HSI was tipped off to Li's operation by a software vendor, and the agency's investigation resulted in the notification of cracked software to several other vendors, Kelleghan said. Some of the software vendors "had no clue their software was getting cracked," he said.
The investigation may lead some software vendors to reexamine their anticopying security, Kelleghan said.
The DOJ had sought a three-year prison sentence for Best. Prosecutors argued that Best encouraged Li and the Russian hacker to crack copies of software for him.

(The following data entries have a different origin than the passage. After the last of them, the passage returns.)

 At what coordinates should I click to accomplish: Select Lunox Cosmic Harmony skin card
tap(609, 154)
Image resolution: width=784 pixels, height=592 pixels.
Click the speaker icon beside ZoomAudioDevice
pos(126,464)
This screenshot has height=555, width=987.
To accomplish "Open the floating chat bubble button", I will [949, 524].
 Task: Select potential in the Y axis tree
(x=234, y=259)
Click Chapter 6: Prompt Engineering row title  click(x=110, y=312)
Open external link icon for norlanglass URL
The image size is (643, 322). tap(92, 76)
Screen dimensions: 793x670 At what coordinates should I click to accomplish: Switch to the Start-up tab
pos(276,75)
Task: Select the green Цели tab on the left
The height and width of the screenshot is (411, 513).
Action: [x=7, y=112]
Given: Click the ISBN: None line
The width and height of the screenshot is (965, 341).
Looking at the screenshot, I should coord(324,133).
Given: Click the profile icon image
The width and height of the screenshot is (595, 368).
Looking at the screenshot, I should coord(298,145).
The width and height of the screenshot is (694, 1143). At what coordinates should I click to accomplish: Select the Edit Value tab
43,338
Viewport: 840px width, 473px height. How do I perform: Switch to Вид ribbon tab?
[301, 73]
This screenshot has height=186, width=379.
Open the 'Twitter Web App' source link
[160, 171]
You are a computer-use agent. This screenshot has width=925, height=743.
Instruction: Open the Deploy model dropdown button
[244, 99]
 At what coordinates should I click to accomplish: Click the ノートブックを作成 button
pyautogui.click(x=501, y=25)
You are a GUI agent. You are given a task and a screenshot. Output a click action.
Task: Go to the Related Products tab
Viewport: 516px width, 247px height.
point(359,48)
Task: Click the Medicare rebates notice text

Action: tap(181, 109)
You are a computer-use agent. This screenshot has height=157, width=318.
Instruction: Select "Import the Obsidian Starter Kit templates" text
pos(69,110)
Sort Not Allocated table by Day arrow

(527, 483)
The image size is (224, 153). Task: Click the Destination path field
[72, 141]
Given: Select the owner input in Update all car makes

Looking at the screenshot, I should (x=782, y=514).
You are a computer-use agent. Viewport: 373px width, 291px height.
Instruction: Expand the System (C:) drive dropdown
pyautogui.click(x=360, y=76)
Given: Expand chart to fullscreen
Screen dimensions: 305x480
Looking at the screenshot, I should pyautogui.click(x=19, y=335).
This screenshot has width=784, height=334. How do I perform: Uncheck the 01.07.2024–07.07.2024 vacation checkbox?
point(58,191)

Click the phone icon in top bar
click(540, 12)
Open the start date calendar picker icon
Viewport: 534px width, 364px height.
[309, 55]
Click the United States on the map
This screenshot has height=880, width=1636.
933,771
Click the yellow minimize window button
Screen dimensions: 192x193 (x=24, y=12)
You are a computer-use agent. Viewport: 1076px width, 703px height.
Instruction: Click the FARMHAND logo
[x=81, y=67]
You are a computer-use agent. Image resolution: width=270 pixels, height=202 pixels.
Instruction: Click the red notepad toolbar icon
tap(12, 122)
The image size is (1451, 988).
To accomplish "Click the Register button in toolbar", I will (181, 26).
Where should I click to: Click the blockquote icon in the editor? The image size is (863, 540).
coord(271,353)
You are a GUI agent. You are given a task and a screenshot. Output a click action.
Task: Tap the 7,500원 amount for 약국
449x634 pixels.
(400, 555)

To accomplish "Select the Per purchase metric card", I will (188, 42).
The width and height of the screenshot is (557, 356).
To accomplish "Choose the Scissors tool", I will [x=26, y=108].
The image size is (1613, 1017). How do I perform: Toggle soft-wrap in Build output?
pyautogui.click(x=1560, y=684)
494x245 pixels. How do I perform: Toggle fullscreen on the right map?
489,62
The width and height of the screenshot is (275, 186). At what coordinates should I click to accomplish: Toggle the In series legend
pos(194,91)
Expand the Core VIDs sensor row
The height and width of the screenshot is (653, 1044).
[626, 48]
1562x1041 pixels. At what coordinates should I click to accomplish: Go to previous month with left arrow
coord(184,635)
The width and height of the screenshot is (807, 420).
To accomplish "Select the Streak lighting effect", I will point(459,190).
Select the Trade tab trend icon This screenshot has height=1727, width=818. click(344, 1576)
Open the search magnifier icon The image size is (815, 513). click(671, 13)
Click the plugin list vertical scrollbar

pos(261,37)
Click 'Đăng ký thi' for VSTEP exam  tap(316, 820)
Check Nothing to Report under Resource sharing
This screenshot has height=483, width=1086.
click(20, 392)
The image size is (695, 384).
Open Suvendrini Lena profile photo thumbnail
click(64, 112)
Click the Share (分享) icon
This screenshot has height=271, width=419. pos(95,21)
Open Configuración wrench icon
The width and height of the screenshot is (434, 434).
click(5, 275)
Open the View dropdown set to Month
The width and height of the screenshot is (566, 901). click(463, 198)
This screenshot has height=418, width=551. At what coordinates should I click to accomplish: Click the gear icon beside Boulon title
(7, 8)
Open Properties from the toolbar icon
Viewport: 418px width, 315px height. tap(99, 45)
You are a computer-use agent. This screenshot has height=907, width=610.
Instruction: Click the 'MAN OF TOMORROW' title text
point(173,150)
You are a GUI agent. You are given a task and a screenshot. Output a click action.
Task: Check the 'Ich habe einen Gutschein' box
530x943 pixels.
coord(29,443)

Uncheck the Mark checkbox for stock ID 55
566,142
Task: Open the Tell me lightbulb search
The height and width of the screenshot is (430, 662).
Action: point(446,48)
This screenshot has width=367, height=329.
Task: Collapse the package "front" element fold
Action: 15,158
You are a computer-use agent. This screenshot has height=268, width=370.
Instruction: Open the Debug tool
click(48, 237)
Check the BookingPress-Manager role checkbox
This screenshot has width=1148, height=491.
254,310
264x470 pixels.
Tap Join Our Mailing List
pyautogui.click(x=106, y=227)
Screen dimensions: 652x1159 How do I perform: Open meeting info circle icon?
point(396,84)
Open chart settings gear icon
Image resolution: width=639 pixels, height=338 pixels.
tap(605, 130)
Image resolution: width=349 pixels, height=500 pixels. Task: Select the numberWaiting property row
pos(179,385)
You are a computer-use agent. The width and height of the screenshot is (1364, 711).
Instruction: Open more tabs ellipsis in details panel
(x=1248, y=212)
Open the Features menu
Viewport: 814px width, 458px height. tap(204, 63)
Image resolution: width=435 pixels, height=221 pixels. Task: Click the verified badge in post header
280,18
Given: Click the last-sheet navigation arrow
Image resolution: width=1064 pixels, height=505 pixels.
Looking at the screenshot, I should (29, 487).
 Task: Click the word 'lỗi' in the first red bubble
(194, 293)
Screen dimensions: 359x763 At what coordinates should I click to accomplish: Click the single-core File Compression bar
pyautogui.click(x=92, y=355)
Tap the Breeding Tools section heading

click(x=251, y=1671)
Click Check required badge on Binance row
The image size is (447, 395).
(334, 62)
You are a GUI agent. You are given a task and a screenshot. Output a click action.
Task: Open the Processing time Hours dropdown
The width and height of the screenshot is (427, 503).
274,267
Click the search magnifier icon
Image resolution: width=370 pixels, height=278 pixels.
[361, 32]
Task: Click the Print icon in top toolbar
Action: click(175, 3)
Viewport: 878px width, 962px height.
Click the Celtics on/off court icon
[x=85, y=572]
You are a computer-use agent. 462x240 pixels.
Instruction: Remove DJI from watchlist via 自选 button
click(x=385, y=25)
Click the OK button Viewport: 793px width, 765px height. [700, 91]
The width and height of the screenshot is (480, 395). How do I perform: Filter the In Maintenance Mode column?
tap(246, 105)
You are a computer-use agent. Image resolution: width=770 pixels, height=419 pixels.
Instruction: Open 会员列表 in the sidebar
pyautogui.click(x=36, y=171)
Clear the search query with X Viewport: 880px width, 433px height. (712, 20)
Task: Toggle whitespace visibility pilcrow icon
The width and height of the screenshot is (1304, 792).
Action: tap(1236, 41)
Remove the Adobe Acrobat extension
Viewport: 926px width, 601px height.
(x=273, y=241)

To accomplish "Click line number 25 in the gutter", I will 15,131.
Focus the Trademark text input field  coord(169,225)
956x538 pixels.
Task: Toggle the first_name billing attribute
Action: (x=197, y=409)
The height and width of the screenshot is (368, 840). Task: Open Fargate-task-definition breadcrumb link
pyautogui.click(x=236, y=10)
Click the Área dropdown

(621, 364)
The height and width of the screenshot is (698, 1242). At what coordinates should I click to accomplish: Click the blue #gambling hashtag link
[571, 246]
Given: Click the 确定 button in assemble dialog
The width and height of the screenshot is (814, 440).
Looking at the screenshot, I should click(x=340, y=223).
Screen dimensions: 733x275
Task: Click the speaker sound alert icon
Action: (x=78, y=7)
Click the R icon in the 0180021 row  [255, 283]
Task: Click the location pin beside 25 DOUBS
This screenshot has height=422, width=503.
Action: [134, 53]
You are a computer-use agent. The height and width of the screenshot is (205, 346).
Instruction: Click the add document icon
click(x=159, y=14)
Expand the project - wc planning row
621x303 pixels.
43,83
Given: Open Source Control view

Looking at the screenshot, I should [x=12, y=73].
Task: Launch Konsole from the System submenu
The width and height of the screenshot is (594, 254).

Best held a secret U.S. government security clearance, prosecutors wrote in a sentencing document. Best "became the very epitome of a compromised individual known to those who posed an international threat to the United States," prosecutors wrote.
Best's lawyer, Edmund Lyons, argued that criminal copyright sentences were typically much shorter than the DOJ requested, with recent sentences averaging less than a year. Lyons wasn't immediately available for comment Monday.
The HSI investigation found that between April 2008 and June 2011, Li sold about 550 pirated software titles to about 325 customers located in more than 25 states and more than 60 foreign countries. The software, from about 200 vendors, had a retail value of more than $100 million, the DOJ said.
Between January 2010 and June 2011, undercover agents made a series of purchases of pirated software from Crack99.com. Undercover agents met Li in Saipan in June 2011. Li had agreed to travel from China to Saipan to deliver pirated software, design packaging, and 20 gigabytes of proprietary data obtained from the server of a U.S. software company to undercover agents posing as U.S. businessmen. Agents arrested Li during a meeting in Saipan.
Li is scheduled to be sentenced on May 3.